虎ノ門にあるポニーキャニオンのスタジオで、レコーディング&ミックスをお願いしたパードン木村さん、A&RのOさん、Nさん、立ち会いのもとに、レコーディングの最終行程であるマスタリングを行う。
マスタリングエンジニアの能瀬さんと仕事をするのは今回が初めて。響き、空気感、息づかい、色気を大切にした音作りを理解した上で、落としどころのツボを心得た実にプロフェッショナルな手際だった。
ミックスの段階で、なるべくマスタリングで手を加えないですむ音作りを目指したので、ほとんどEQをいじらない曲もあった。音を圧縮するコンプレッ
サー、リミッターの使用も最小限にとどめられた。それでいて音量、音圧に物足りなさを感じることはなかった。こんなことは今迄あり得なかった。
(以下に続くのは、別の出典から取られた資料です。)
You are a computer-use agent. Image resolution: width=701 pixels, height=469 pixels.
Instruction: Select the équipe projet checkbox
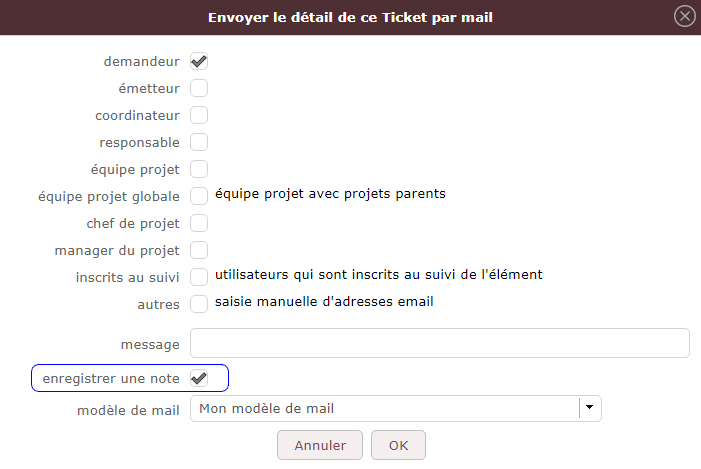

今回のレコーディングは一環して、足し算ではなく引き算の発想で進められた。レコーディング前は、弾き語りにいくつかのアコースティック楽器が加わった
小編成での録音を考えていたのだが、最終的には完全ピアノ弾き語りというスタイルに行き着いた。しかも多くの曲は歌とピアノの同時演奏。つまり一発録りで
ある。
一人での演奏にも関わらず、これだけ共鳴を感じながらのレコーディングは初めての体験だった。それは音響の面だけでなく、江ノ島の自然や、カヴァーした
歌世界など、さまざまな要素との共鳴だった。昼間は江ノ島を一望しながら自然の力を借りて、夜はアルコールの力を借りてレコーディングを進めた。これは自
分がツアー暮らしのなかで身につけた生活スタイルそのものだ。
変わり続ける過程での現在の自分と、変わることのない自分の資質の両方が、とてもよく反映された作品になったと思う。
最後の曲のマスタリングが終わった瞬間、隣にいたパードンさんと両手でがっちりと握手。